• _Text passage_
####

Salaam Al-Messiah (Peace of Christ),
Marthame and Elizabeth
------------------------
Weddings and funerals bring headaches for pastors. Every family goes
through them, bringing along (and often airing) their emotional
baggage. Pastors must simultaneously minister to and work with
emotionally-charged families to create a worship service. A difference
between the two is that no one expects a eulogy at a wedding.
They may
expect all kinds of things ("Wind Beneath My Wings" as a congregational
hymn, taking "that depressing cross" out of the sanctuary), but no
one
expects you to lie about a family member.
Textbook eulogies run along these lines: "John was a good man, a kind
man, a gentle man. [Imagining the preacher’s drone helps.] We will
always remember him as a loving father, a doting husband, a faithful
son." The truth perhaps, but more likely kernels of truth strung
together with white lies; the person who actually walked on water comes
by rarely. Such hagiography is unlikely to be heard by, or console,
the
alienated son, first wife, or estranged friend. To avoid this,
some
pastors strip it down to a bare-bones biographical sketch. The
reason
they are there, after all, is to lead a service that worships the
divine, not the deceased. The emotional details can be filled
in by the
admiring and the estranged alike.

####

• _Source material_

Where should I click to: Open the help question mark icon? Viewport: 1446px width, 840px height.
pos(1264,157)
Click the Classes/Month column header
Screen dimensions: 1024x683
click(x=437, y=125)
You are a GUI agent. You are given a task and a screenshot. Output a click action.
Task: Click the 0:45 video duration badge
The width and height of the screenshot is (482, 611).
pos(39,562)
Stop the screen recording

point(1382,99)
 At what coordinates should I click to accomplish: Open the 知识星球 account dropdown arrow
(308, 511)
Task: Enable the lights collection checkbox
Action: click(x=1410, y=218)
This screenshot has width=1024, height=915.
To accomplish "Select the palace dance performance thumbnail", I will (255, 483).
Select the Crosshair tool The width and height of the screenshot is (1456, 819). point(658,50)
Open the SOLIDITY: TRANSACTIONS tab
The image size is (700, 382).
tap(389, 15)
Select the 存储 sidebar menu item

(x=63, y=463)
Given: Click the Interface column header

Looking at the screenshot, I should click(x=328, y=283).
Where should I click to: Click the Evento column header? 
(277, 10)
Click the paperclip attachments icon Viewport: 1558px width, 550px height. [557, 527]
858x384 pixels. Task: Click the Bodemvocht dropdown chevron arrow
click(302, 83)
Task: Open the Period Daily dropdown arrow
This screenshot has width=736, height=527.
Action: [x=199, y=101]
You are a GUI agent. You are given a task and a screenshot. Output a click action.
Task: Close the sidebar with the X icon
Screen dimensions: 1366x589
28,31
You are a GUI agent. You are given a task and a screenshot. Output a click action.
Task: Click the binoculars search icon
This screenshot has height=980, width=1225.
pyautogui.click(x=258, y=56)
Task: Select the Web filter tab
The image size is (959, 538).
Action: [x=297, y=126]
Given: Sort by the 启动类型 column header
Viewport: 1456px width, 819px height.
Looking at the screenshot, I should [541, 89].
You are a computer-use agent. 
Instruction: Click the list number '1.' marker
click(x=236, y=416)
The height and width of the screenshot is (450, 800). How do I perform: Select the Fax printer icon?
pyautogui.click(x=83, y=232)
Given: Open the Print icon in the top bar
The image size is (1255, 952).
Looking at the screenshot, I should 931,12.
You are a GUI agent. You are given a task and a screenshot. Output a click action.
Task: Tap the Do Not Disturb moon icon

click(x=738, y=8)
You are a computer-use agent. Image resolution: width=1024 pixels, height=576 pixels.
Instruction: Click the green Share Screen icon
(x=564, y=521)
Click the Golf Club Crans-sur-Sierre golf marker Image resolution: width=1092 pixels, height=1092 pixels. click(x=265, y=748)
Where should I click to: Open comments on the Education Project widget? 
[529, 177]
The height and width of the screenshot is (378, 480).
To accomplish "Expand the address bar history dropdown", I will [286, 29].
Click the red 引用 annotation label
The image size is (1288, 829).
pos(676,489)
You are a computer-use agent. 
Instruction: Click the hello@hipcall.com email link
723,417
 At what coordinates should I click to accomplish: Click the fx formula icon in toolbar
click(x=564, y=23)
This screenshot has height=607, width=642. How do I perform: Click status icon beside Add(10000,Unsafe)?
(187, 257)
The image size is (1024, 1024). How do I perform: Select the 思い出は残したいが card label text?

####

• _Problems_
(1) Reproduce the part of the text about eulogies that begins at the words "Salaam Al-Messiah (Peace" and stops after "at a wedding.".
(2) Switch "icon" to "button" in the records, starting at the line that has "Click the Golf" and going through the end of the records, and leave everything else unchanged. Give only those lines.
The text about eulogies and the records are unrelated material.

• _Task results_
(1)
Salaam Al-Messiah (Peace of Christ),
Marthame and Elizabeth
------------------------
Weddings and funerals bring headaches for pastors. Every family goes
through them, bringing along (and often airing) their emotional
baggage. Pastors must simultaneously minister to and work with
emotionally-charged families to create a worship service. A difference
between the two is that no one expects a eulogy at a wedding.

(2)
Click the Golf Club Crans-sur-Sierre golf marker Image resolution: width=1092 pixels, height=1092 pixels. click(x=265, y=748)
Where should I click to: Open comments on the Education Project widget? 
[529, 177]
The height and width of the screenshot is (378, 480).
To accomplish "Expand the address bar history dropdown", I will [286, 29].
Click the red 引用 annotation label
The image size is (1288, 829).
pos(676,489)
You are a computer-use agent. 
Instruction: Click the hello@hipcall.com email link
723,417
 At what coordinates should I click to accomplish: Click the fx formula button in toolbar
click(x=564, y=23)
This screenshot has height=607, width=642. How do I perform: Click status button beside Add(10000,Unsafe)?
(187, 257)
The image size is (1024, 1024). How do I perform: Select the 思い出は残したいが card label text?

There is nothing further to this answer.